Like many top American entrepreneurs,
Colt eschewed traditional pathways to success, like attending college
or rising through the company ranks, in favor of convincing wealthy
friends and family members to capitalize his 22-year-old’s dreams. After
a brief stint at Amherst Academy went up in smoke thanks to a
pyrotechnic prank, the audacious Hartford, Conn., native was sent by his
father on the 1830s equivalent of an unpaid internship: a job on a
cargo ship bound for India.
“The husky, fast-talking industrialist from Connecticut,” Jack Kelly writes in The Invention of the Revolver, “embodied every European stereotype of the American: He was charming and abrasive, self-made and overbearing … as imaginative as he was mercenary, an opportunist, a liar, and a genius.”During the lengthy boat ride, Colt whittled a revolving pistol prototype out of wood, and after a spell as a traveling showman touting the benefits of laughing gas, the young huckster persuaded his family and friends to give him the $230,000 he needed to give the gunmaking business a shot.

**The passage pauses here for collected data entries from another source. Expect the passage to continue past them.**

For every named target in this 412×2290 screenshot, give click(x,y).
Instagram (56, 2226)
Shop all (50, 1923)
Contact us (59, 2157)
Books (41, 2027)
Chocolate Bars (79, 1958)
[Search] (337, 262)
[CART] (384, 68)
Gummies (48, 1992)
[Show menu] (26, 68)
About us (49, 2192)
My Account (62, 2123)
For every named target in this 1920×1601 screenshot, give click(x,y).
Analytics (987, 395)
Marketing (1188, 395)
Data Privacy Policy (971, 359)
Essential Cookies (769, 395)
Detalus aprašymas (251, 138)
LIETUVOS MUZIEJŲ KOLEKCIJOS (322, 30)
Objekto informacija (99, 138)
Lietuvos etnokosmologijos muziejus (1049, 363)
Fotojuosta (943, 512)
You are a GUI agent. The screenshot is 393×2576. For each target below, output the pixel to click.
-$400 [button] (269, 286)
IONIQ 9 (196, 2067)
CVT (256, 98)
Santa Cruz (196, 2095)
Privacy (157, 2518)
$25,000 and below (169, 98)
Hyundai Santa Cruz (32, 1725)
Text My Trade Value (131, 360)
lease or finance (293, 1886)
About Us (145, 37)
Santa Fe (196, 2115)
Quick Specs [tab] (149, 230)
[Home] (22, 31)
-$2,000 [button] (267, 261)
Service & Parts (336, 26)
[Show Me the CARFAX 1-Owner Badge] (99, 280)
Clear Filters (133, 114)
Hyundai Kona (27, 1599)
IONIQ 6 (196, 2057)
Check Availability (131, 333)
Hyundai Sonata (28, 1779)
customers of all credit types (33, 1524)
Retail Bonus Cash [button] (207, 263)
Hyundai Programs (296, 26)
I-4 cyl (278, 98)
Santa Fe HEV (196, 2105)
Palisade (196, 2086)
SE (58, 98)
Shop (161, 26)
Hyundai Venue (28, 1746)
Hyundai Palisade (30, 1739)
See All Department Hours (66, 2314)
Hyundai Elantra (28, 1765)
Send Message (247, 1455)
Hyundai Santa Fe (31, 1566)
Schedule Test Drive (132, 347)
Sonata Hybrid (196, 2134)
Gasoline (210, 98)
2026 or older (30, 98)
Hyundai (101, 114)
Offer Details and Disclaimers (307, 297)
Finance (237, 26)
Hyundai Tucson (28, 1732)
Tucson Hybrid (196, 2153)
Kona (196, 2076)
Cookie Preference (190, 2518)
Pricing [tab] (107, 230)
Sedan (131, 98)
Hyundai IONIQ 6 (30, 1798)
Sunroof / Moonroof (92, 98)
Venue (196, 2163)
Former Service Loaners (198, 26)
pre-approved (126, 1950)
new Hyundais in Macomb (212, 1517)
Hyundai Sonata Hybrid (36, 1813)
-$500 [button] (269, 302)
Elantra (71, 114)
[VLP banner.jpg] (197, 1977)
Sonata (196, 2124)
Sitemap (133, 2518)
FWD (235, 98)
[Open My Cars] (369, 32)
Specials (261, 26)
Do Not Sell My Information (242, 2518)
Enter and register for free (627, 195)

He was also relentless. Colt’s quarter-million
dollar venture, indeed his first three ventures, all went under. While
the revolver provided a pivotal new advantage to American soldiers and
settlers — the ability to fire five to six shots without reloading, a
task that required 20 seconds with single-shot firearms — its $50 price
tag (equivalent to $3,000 today) was prohibitive for the average buyer.
Riding to Colt’s rescue was the savior of many a
weapons manufacturer: the federal government. Colt’s revolvers were held
in such esteem by Captain Sam Walker and his Texas Rangers during the
Seminole War that when the Mexican-American War flared up in the 1840s,
Walker helped convince the U.S. War Department to order 1,000 revolvers from Colt “to keep the various warlike tribes of Indians and marauding Mexicans in subjection.”
Colt was back in business — with a new
appreciation for both combat testimonials and government largesse. The
budding industrialist may have despised the federal hand that first fed
him — “To be … under the pay and patronage of Government is to stagnate
ambition,” he once said — but in a few years he was writing the book on
political lobbying, running up gigantic liquor tabs entertaining
politicians and military officers, while earning celebrity endorsements from the likes of Sam Houston, the Republic of Texas’s former president.
Colt capitalized on Americans’ romanticized view of the rugged frontier.
And trailblazer that he was, Colt
did not stop at U.S. politicians. He bestowed complementary arms on
world leaders from Czar Nicholas of Russia to the king of Siam, and won endorsements
from the likes of Giuseppe Garibaldi and Brigham Young. But Colt saved
his most effective marketing ploys for convincing average Americans to
pay a month’s wage for a device that required frequent maintenance and
was known to malfunction.
Colt capitalized on Americans’ romanticized view of the rugged frontier to sell pocket revolvers and other pistols — mostly to those who, like himself, lived in Eastern towns and cities. And to do so, Colt deployed a marketing and sales arsenal unlike any before.
He created a national network of sales reps, ran ads in newspapers with artwork by famous Western artist and adventurer George Catlin and even paid United States Magazine
to run a 29-page illustrated spread profiling his factory, which used
interchangeable parts and mass-production techniques more than half a
century before Henry Ford’s first Model T rolled off an assembly line.
Colt was also well ahead of his time in giving his
products patriotic names like the Colt Navy Revolver, and, long before
the iPod and iPhone, he was whetting consumer appetites with slightly
modified models with customizable elements. He even coined the
expression “new and improved,” and got himself an honorary military commission and title of “colonel” to further boost marketing efforts.
By the start of the U.S. Civil War in 1861, Colonel
Colt’s revolvers were perhaps the best-known firearm in the world, and
when he died a year later from rheumatic fever at the age of 47, he was
one of the wealthiest men in the country. Yet Colt would not live to see
the explosion in private gun ownership following the war nor the
triumph of the iconic Colt .45 Peacemaker, “the gun that won the West”
and was used by every gunslinger from Jesse James to Billy the Kid to
Wyatt Earp.
But if he had, you can bet there would have been some endorsement deals and free product coming their way.